Q’s & A’s

Member asks: “Why do girls not like Anal?”

My response: “Let’s get a general feel for that. We all have asses. Hey guys, how would YOU feel about having something shoved into your little hole back there?”

General consensus: Silence. Fear.

Amanda = 1, Member 0.

Another member asked: “are you able to fully deepthroat any of your toys?”

I responded: “Oh gosh no, hell no. Please just save us both the agony and move on to one of those girls that uses huge toys and does the porn star thing on here because I really am just the girl next door with my tiny toy.”.
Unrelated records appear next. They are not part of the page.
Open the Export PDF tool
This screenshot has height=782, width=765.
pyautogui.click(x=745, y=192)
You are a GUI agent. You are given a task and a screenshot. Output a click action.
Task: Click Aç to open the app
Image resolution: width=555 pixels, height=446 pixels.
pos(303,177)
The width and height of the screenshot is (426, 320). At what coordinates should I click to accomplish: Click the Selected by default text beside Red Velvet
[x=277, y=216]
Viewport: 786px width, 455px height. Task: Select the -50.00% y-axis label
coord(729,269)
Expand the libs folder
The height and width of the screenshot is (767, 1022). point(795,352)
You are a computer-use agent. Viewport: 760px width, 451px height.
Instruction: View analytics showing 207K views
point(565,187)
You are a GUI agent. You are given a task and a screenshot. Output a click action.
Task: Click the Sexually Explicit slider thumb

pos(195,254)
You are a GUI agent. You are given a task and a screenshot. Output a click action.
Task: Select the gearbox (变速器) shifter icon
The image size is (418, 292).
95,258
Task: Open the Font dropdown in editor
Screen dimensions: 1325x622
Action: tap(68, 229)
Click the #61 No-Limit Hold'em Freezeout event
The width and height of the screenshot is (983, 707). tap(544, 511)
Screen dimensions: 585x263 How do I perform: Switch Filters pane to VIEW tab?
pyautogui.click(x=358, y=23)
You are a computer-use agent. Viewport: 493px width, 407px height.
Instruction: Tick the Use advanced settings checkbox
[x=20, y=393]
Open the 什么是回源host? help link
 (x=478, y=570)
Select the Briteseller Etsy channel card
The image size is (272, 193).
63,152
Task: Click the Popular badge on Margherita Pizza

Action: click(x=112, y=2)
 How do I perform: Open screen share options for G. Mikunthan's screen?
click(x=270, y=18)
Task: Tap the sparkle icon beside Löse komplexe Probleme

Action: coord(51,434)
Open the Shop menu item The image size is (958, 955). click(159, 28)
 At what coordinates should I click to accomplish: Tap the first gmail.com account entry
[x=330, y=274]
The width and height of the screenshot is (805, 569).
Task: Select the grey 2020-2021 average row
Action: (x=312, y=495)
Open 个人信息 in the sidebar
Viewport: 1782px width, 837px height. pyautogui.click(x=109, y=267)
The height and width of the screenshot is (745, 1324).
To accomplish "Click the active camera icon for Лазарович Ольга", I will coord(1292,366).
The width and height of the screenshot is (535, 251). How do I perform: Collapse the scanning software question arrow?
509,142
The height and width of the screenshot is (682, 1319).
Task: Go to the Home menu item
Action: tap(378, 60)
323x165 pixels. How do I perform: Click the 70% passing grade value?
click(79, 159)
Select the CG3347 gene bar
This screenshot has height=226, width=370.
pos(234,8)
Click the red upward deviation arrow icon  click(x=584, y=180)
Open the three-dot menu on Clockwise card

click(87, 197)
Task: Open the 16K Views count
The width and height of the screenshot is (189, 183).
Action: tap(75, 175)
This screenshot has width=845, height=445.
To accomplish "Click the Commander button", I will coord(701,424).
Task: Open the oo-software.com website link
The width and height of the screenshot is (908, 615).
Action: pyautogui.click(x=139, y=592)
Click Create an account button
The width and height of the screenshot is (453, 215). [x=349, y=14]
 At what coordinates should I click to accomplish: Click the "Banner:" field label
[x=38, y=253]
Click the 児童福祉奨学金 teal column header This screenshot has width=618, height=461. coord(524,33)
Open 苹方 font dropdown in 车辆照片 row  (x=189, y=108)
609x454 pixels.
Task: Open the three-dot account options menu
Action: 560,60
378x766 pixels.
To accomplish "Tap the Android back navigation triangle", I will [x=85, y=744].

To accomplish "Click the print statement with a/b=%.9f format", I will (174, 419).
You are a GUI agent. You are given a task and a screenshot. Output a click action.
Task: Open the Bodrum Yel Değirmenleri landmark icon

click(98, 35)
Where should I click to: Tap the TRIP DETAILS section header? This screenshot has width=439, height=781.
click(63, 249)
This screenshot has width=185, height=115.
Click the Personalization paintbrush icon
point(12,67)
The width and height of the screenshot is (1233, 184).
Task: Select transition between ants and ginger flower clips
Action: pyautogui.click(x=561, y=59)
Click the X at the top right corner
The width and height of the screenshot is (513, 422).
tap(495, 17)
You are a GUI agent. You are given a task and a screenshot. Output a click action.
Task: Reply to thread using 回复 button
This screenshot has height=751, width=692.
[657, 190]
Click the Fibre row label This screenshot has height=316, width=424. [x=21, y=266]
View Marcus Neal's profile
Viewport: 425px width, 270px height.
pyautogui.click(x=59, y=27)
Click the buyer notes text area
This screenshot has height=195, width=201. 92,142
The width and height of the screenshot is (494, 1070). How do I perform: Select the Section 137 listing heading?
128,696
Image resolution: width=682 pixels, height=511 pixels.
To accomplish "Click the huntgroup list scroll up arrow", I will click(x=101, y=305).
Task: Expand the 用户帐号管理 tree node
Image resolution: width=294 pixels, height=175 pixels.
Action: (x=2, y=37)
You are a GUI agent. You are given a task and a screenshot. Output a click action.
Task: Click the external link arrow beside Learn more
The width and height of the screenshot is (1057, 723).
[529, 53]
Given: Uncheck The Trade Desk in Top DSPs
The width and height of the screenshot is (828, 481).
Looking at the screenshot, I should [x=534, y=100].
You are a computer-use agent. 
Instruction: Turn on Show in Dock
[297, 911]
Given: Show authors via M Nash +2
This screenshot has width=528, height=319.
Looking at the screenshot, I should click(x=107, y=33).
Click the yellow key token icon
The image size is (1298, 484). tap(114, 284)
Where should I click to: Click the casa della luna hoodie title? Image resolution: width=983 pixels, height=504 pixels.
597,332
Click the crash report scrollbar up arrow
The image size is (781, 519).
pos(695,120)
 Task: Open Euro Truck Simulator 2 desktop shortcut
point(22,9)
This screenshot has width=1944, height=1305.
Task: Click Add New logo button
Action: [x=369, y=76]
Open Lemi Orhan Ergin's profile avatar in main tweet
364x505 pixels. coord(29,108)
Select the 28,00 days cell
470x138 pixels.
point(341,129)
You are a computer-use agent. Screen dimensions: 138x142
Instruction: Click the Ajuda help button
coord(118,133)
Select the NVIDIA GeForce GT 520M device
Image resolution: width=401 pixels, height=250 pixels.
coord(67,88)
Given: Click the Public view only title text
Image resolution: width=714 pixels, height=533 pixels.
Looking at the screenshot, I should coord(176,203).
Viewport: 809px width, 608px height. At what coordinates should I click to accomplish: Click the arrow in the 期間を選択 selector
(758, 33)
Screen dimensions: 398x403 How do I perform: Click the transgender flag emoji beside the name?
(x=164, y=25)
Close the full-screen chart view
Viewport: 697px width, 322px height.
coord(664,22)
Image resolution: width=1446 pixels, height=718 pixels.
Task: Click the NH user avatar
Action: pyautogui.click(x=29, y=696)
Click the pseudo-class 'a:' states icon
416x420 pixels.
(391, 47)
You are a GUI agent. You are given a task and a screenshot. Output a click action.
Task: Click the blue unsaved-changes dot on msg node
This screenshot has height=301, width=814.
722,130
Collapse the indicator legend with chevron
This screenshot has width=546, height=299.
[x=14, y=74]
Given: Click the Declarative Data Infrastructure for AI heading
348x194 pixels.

If I wasn’t proud to be a ‘girl next door’, I suppose I might have been left feeling inadequate. On the other hand, I’m easy to please, don’t require too much. Either give some gold, go private or exclusive and toss in a few compliments for good luck! I’m happy as a pig in … you know what!

Gotta love these ones: “WHERE ABOUTS AYE?”, he asks.

My reply: “I’m in Montreal, Canada and “aye”, I’m not the captain of a ship. It’s spelled “e-h” and pronounced “ey”. C’mon dude!”

And no, I don’t live in an igloo (it would have melted long ago). The only cops on horses here are up on the mountain and in extreme rural mountainous areas, not in the city or urban districts. They drive in cars, with sirens and flashing red and blue lights. It is believed that they have a contract for free donuts with the local Tim Horton’s coffee shop chain, however.

Next question: “do you feel like doing a sloppy gag show?”, blurted a member who had just entered the room.

My response was short but sweet: “Nawwww.”. I’m just not into that sort of thing.”.

 I’m not. Some things you’re just not into and for me, one of them is my own spit dribbled all over my face and chin. Other secretions are fine though. It’s just a thing I have, I guess.

You know you’re in trouble when a (genuine, bona fide) member asks: “am i the only one who gives gold?”. He had been in my room for a good 20 minutes at this point, at least. My response: “Yes. You are.”.

I knew my night was over when this comment came: “How do they say get in the house in canada?!”!

My response: “(pronounced, for the sheerr thrill of making him think we Canadians say it the way he thinks we do) “hewse” “aboot”. There. Happy? Good night, guys. Sleep well. I’m outa here.”.

I could probably think of or conjure up hundreds, if not thousands, of great excuses for why it was so slow, but I couldn’t, in all honesty, make logic of any of them. Slow night.